Among oropharyngeal cancers, tonsillar carcinoma ranks highly after thyroid and laryngeal cancers, with squamous cell carcinoma being the predominant histological type.[12] Many head and neck squamous cell carcinomas are linked to smoking and alcohol use. However, a distinct subset of tumours, originating in the tonsils and base of the tongue, is associated with human papillomavirus infection.[13] The most common symptom of tonsillar carcinoma is a sore throat (78.8%), followed by neck swelling, difficulty swallowing, ear pain, and jaw stiffness. These patients are at significant risk for ipsilateral lymph node metastasis, with cervical lymph node involvement reported in 50%–80% of cases.[14,15] Treatment often involves radiotherapy targeting the tonsillar region and radical surgery for neck disease beyond N1 stage.[5] Cervical lymph node metastasis is a key prognostic factor, with its presence linked to lower survival rates.[16]
SBAs account for only 1%–2% of gastrointestinal cancers, with jejunal adenocarcinomas being particularly rare.[17] The most common site for SBA is the duodenum (57%), followed by the jejunum (29%) and ileum (13%). The small bowel environment has inherent anti-neoplastic properties, including rapid food transit, low bacterial load, enzymatic activity (e.g., benzopyrene hydroxylase), rapid epithelial turnover, IgA secretion, and extensive lymphoid tissue, all of which deter tumour development.[18] SBA incidence peaks in the seventh decade but can occur earlier in patients with predisposing conditions like inflammatory bowel disease, familial adenomatous polyposis, hereditary nonpolyposis colorectal cancer, or coeliac disease.[19] Symptoms often include abdominal pain and distension, with only 10% presenting with bowel perforation.[20] Despite advances in imaging and endoscopy, early detection of SBA remains challenging.[21] For jejunal adenocarcinomas, segmental resection with lymph node dissection is the recommended treatment.[22] Chemotherapy generally has limited impact on survival, with 5-year overall survival rates ranging from 14% to 33% at all stages of SBA.[17,19]
CONCLUSION
MPM predisposition among the susceptible population has to be investigated. This is possible with the advances and availability of genetic testing. Further research is needed, particularly in terms of guidelines and recommendations for management of these clinically challenging situations.
Author contributions
NF: Collected Data; SR: Data analyzed and drafted the manuscript; PKA: Study designed, supervised clinical work, and edited the manuscript.
Ethical approval
Institutional Review Board approval is not required.

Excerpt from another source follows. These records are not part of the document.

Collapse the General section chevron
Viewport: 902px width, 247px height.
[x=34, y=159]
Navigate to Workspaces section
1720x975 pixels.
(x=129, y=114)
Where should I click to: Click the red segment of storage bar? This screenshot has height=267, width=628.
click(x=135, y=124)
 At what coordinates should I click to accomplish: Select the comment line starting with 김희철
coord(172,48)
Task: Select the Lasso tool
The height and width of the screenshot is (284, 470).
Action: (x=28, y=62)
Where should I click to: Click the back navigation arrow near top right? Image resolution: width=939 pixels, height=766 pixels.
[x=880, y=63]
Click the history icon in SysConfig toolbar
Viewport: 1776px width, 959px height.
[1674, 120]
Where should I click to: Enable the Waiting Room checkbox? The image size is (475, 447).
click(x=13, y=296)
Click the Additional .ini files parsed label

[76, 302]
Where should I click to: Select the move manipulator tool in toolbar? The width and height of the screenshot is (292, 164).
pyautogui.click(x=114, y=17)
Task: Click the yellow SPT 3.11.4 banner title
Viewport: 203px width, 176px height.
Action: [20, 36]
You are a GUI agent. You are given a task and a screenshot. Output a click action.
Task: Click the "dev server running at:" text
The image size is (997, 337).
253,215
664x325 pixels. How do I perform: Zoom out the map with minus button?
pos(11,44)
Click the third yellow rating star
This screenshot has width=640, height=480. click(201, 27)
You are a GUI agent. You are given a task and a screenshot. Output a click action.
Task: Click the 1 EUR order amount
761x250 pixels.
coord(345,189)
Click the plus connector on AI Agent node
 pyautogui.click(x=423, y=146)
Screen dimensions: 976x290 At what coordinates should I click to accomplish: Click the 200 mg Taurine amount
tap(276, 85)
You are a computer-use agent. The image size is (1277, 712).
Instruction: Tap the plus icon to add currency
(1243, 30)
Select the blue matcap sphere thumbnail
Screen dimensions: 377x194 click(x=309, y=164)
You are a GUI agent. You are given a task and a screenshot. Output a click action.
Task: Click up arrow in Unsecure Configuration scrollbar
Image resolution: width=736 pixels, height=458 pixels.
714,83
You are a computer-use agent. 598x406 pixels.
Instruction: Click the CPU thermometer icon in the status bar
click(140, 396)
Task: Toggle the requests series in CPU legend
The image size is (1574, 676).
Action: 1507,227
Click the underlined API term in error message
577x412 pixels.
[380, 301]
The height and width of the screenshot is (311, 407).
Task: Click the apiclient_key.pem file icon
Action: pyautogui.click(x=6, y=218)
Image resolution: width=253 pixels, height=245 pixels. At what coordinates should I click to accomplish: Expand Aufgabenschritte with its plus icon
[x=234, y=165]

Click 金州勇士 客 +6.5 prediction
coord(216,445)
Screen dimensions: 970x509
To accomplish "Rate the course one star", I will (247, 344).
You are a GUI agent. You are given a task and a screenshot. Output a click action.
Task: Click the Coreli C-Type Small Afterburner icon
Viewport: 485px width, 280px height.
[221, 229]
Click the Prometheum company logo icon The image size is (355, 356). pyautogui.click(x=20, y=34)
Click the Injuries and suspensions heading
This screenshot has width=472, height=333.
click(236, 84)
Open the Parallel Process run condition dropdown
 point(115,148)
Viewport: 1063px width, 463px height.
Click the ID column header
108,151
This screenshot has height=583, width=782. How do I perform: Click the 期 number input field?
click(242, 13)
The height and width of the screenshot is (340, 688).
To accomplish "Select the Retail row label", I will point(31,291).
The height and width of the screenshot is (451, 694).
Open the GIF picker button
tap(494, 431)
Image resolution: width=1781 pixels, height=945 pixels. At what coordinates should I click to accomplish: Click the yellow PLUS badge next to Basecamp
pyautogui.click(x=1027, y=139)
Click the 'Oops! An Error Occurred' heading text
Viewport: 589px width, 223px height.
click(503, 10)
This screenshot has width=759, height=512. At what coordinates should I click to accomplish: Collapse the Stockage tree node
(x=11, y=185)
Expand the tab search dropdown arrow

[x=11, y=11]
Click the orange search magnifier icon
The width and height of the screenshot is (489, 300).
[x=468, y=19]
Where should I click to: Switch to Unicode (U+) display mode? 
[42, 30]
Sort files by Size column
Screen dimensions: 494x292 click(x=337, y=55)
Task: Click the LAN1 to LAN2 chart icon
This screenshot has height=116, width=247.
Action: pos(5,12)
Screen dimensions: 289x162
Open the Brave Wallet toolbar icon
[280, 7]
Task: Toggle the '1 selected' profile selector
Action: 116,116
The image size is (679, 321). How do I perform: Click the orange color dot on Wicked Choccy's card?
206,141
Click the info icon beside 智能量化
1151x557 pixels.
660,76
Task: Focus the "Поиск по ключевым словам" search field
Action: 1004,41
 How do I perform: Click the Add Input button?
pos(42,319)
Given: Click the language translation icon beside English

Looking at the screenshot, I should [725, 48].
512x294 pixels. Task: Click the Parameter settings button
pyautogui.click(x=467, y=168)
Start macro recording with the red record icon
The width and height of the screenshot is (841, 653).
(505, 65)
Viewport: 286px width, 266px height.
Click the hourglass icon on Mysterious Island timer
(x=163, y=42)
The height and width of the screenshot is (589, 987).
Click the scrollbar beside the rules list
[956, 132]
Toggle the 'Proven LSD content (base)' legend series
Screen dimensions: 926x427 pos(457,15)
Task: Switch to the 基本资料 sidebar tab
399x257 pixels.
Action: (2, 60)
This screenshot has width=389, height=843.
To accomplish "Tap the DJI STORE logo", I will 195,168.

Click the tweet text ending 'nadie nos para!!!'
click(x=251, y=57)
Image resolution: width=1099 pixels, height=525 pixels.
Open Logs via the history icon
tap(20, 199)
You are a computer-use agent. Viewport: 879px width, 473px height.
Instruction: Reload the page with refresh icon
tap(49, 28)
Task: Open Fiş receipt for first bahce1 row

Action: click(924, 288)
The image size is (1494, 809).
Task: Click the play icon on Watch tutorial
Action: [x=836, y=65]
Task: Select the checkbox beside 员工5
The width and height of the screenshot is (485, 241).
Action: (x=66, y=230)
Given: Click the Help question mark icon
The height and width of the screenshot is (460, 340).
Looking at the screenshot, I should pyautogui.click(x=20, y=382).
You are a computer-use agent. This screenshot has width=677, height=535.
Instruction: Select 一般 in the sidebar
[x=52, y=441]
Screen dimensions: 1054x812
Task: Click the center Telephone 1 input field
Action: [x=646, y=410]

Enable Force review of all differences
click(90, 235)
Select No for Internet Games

Declaration of patient consent
The authors certify that they have obtained all appropriate patient consent.
Financial support and sponsorship
Nil.
Conflicts of interest
There are no conflicts of interest.
Use of artificial intelligence (AI)-assisted technology for manuscript preparation
The authors confirm that there was no use of artificial intelligence (AI)-assisted technology for assisting in the writing or editing of the manuscript and no images were manipulated using AI.